Predictive Analytics with Python & XGBoost
A full ML pipeline to predict hourly electricity demand across the PJM East region — helping operators anticipate overloads, optimize generation, and balance supply with demand.
Starting from raw hourly energy data, this pipeline builds progressively more accurate forecasts: first learning daily and seasonal cycles, then layering in year-over-year lag signals, and finally generating a full 12-month forward forecast. Every step is validated with time-aware cross-validation so no future information leaks into training.
Six stages, each building on the last. Click any step to see the logic and code.
The raw PJME data revealed a clear two-band pattern: consumption oscillating between a 20–40 GW lower band and a 40–60 GW upper band, repeating reliably year after year. A one-week zoom confirmed daily peaks (35–44 GW) and overnight valleys (27–33 GW), with weekday vs weekend differences visible.
Standard random cross-validation leaks future data into training. TimeSeriesSplit creates 5 walk-forward folds — each trains on all past data and tests on one unseen future year. A 24-hour gap prevents the model learning from data immediately adjacent to the test boundary.

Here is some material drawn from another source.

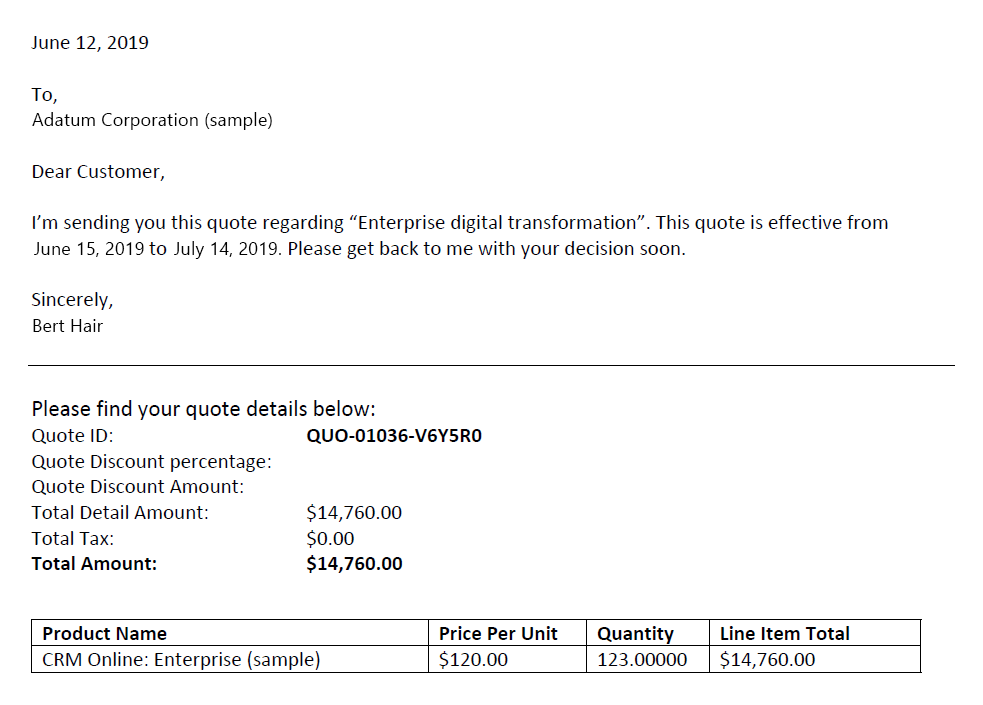Click the $120.00 price cell
The width and height of the screenshot is (983, 705).
[x=473, y=660]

XGBoost can't interpret datetime strings — it needs numbers. This step decomposes each timestamp into 8 numerical signals encoding time-of-day, day-of-week, and seasonal context. Boxplots confirmed the patterns: consumption peaks around 6 PM daily and spikes in winter and summer months.
XGBoost handles engineered temporal features efficiently and surfaces feature importances natively. Depth-3 trees keep individual learners simple; 1,000 estimators with 50-round early stopping automatically finds the optimal ensemble size and prevents overfitting.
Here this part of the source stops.